Los tibónidas, descendientes de Yehudá ben Saúl ibn Tibón (ca. 1120-1190), fueron una dinastía de médicos, sabios y traductores que vivieron en Granada hasta el siglo XII, cuando los fanáticos almohades obligaron a los hebreos a refugiarse en Cataluña y Provenza, dando fin así al esplendor de la rica y armoniosa cultura judeoárabe de al-Ándalus. Hijo de Yehudá, Samuel ibn Tibón no solamente tradujo al hebreo la célebre Guía de perplejos, de Maimónides —cuya familia también había sido expulsada de España—, sino que le anexó un diccionario filosófico que ayudaría a su comprensión. Maimónides escribió una carta a Samuel en la que recomendaba la traducción y el estudio de pensadores árabes, griegos y judíos “de importancia” —pues había otros en los que no valía la pena detenerse—, lo que conformaría posteriormente el corpus básico de la educación científica y filosófica de los judíos en Europa occidental.
Descendiente de esa ilustre estirpe, el erudito italiano Gutierre Tibón, nacido en Milán en 1905, habría cumplido 104 años entre el 28 de febrero y el 1 de marzo de este año no bisiesto (en que no hay 29 de febrero, como sí lo hubo el año pasado y lo habrá en 2012). Llegado a México en 1949 —invitado por Isidro Fabela, nuestro delegado en la Liga de las Naciones en Ginebra—, se mudaría pronto de la Ciudad de México a Cuernavaca, donde vivió hasta su muerte en 1998. Una calle de esa ciudad morelense lleva el nombre del inventor de la innovadora máquina de escribir portátil Hermes Baby y autor de una vastísima obra esencial para entender no solamente la historia de su país de adopción, sino cuestiones fundamentales para el desentrañamiento de mitos, leyendas y tradiciones. Entre sus numerosos libros que tratan de lingüística, filología, etnología, religión e identidad cultural se cuentan América, setenta siglos de la historia de un nombre (1945), Historia del nombre y de la fundación de México (1975), La tríade prenatal: cordón, placenta, amnios. Supervivencia de la magia paleolítica (1981), El ombligo como centro cósmico: Una contribución a la historia de las religiones (1981) y, entre muchos más, el Diccionario etimológico comparado de los apellidos españoles, hispanoamericanos y filipinos (1988).
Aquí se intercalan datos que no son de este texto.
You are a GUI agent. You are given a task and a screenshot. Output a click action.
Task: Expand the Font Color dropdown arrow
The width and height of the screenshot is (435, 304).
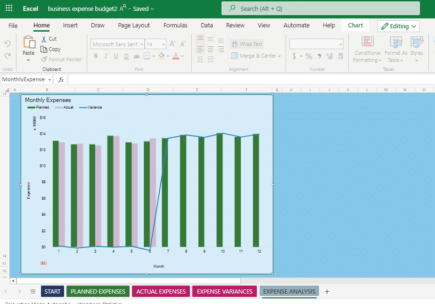click(181, 56)
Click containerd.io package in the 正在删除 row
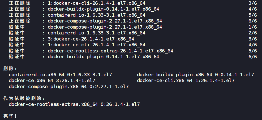This screenshot has width=262, height=120. click(96, 15)
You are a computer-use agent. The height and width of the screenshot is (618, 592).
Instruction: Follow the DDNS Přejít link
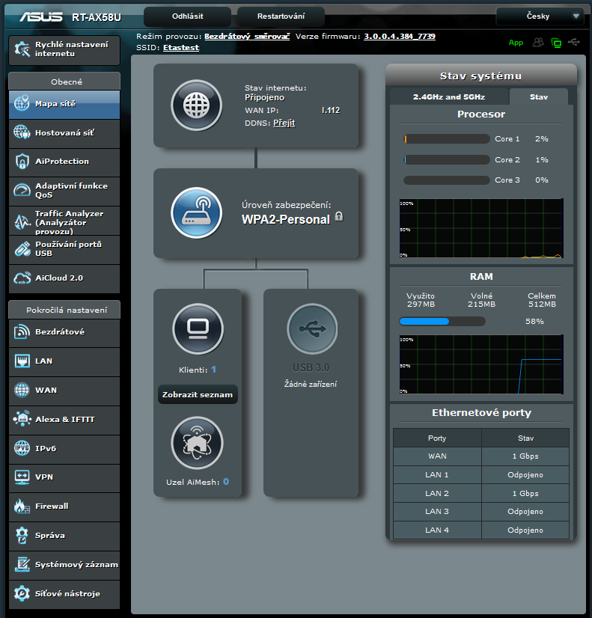click(284, 123)
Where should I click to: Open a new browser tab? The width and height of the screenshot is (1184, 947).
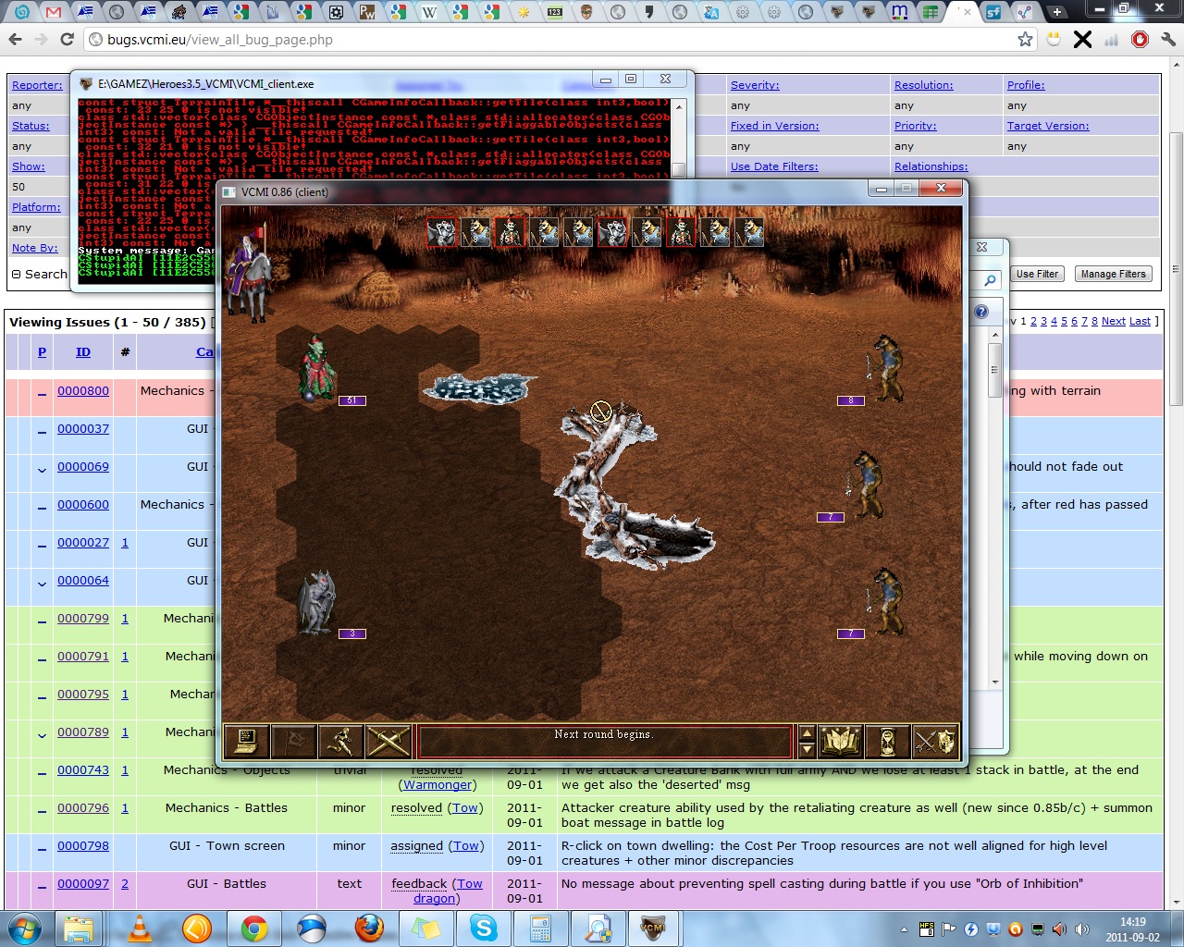pos(1055,12)
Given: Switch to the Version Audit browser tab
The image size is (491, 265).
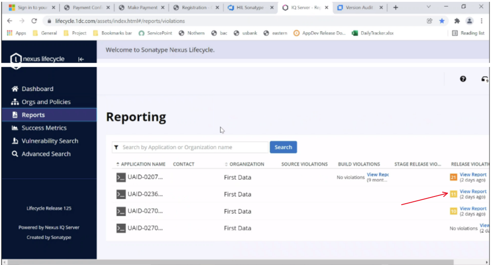Looking at the screenshot, I should pos(360,8).
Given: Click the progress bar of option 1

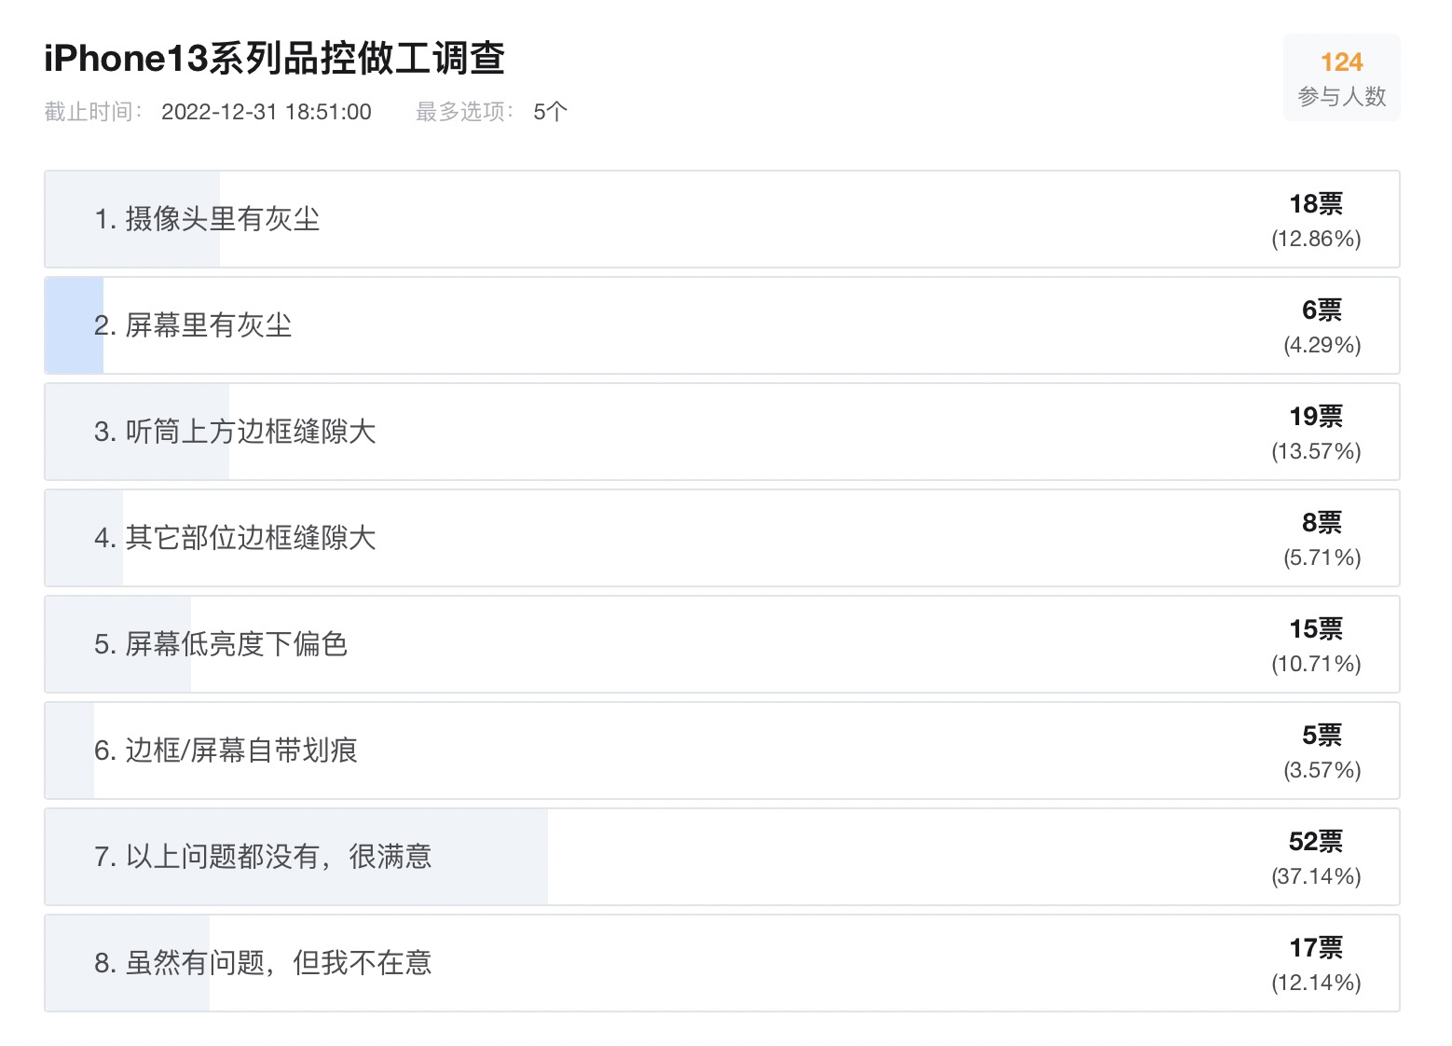Looking at the screenshot, I should click(x=130, y=218).
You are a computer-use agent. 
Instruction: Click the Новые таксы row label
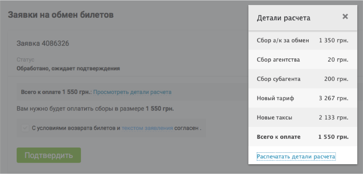(x=274, y=117)
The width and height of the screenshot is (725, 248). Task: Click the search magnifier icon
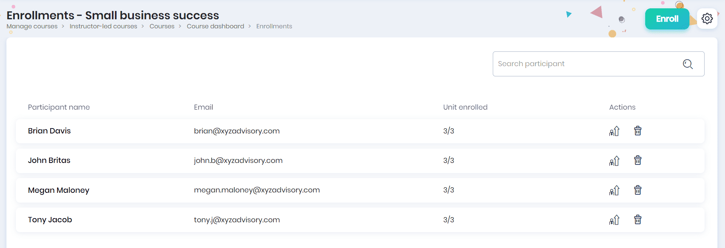click(x=688, y=64)
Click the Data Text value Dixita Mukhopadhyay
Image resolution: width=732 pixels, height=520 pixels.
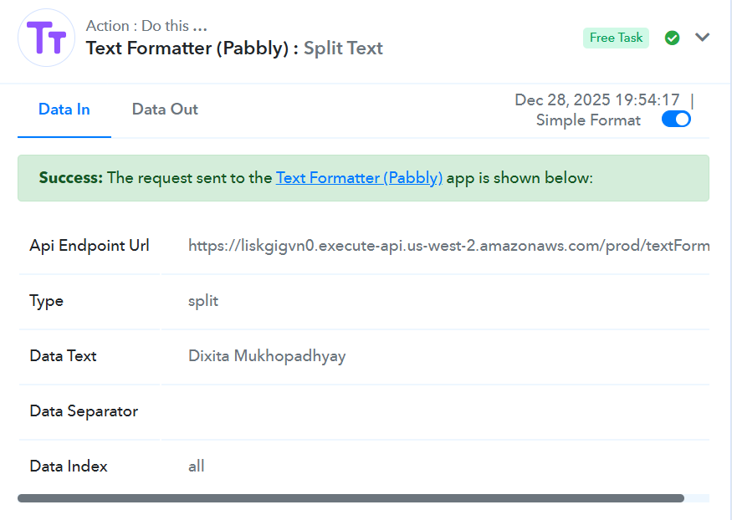click(267, 356)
“Mi obra como escritor, durante casi ocho lustros, no ha sido de imaginación sino de investigación”, decía Tibón de su inapreciable trabajo, y añadía: “No creo haberme salido de mi línea al revelar la verdad sobre las estatuas de la isla de Pascua o sobre las figuraciones plásticas de la pubertad femenil en la América precolombina. Sólo hipócritas o espíritus mezquinos pueden ver en las relaciones mágicas de hombre y naturaleza concepciones cósmicas de hondísimas raíces algo que hay que callar u ocultar”. Un ejemplo mínimo de su agudeza y perspicacia lo ofrece el siguiente párrafo, extraído de sus Divertimientos lingüísticos de Gog y Magog, artículos de reflexiones y curiosidades publicados en el diario Excélsior y recopilados por la Universidad Michoacana de San Nicolás de Hidalgo en 1946: “El caso de Jerusalem me parece todavía más interesante. Uru (como Ur en Caldea) es ‘ciudad’; y salim (salám en árabe, de donde nuestra zalema) en paz. Urusalim o Ierushaláim es, pues, la Ciudad de la Paz. Pero los griegos vieron en la primera parte del nombre de su idioma Hieros, sagrado (como en hierofante, hieroglífico, etc.) y Jerusalén se volvió para ellos ‘La sagrada Sólima’”. Qué tristeza habría embargado hoy al último de los tibónidas al ver la ciudad de la paz en permanente pie de guerra.